Self-esteem has also been shown to be a mediating factor through which social support is expressed. This means that people with higher self-esteem are more likely to seek out social support and to have more friends. It also means that people with higher self-esteem are more open to the social support that a strong network of friends provide.


For adolescents with bipolar disorder it appears that family relationships are important to onset and continuation of symptoms (Sullivan et al, 2012). Family conflict, adaptability and lack of cohesion are predictors of adolescent mood symptoms. The authors suggest that family conflict be a focus of psychosocial intervention in early onset bipolar disorder.

REFERENCES
Eidelman, Polina, Anda Gershon, Katherine Kaplan, Eleanor McGlinchey, and Allison G Harvey, "Social support and social strain in inter-episode bipolar disorder." Bipolar Disorders 14 (2012): 628-640.
Poradowska-Trzos, Magdalena, Dominika Dudek, Monika Rogoż, and Andrzej Zięba, "The comparison of social networks of patients with unipolar and bipolar affective disorder." Archives Of Psychiatry & Psychotherapy 11 (2009): 43-50. 
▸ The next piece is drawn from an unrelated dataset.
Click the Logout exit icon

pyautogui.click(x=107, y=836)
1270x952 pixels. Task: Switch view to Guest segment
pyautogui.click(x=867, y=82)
Pratchett, Laura.  "Social support in bipolar disorder: The relationship between social support and mood symptoms." US: ProQuest Information & Learning, 2010.
Sajatovic, M., M. Valenstein and F. Blow, “Treatment adherence with antipsychotic medications in bipolar disorder”, Bipolar Disorders 8 (2006): 232 – 241.
Sullivan, A. E., C. M. Judd, D. A. Axelson, and D. J. Miklowitz, “Family functioning and the course of adolescent bipolar disorder”, Behavior Therapy, 43 (2012): 837-847.